EDS has called for serious and thoughtful consideration of what constitutes “good” development as the government prepares to announce its infrastructure pipeline.
“We know we need to address the urgent imperative to create jobs and get the economy humming again,” said EDS CEO Gary Taylor.
“But decisions about which projects go ahead need to be subject to robust, future-focused criteria – and “shovel-ready” is simply not good enough on its own. This is an historical opportunity to fix our infrastructure deficit and create a modern, low carbon economy that delivers essential services for all New Zealanders.
“Projects should focus on improved transport linkages especially for public transport and freight; on boosting renewable electricity generation to 100%; on electrification of rail and buses; on grid resilience; on distributed energy like solar; and on building sustainable capacity for our tourism sector ahead of its likely recovery in the medium term.
“We need a strong focus on upgrading our dilapidated potable and wastewater systems in both Wellington and provincial New Zealand. This needs national co-ordination and funding and should go hand-in-hand with a restructuring of the way we deliver those services. Local government has been found out with long deferred maintenance, inadequate responses to prolonged droughts and episodes of drinking water contamination that are unacceptable.
“We also need a massive house-building programme, funded and co-ordinated by the Government, akin to what occurred in the 1930s.
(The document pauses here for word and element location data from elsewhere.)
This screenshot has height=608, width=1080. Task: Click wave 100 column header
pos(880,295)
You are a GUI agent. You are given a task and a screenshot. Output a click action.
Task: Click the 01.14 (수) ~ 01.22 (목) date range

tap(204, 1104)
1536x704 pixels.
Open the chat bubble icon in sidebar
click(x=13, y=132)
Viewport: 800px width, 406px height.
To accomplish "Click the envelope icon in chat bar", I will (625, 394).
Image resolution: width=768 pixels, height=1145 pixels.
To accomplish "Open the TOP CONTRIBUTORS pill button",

This is an opportunity, borne out of adversity, to house every New Zealander in quality, warm, healthy housing – the kind that would provide resilience for any future pandemic shocks. Improved social outcomes for the homeless and inadequately housed, plus the numbers of jobs created, should have that programme at the top of the list.
“And we should also look to emulate President Roosevelt’s New Deal and create a civilian Conservation Corps. Large numbers of workers could assist the Department of Conservation to strengthen our green infrastructure by creating new tracks and facilities, tackling pest and weed infestations, finally getting on top of wilding pines, replanting erosion-prone land in native forests and helping clean up old rubbish tips in danger from sea-level rise.
“Finally, having got a great list of progressive projects ready to go, and while work on resource management reform continues, we need a temporary fast-track approach to consenting that maintains environmental bottom lines but is fast and decisive. We must move at pace with the recovery,” Mr Taylor concluded.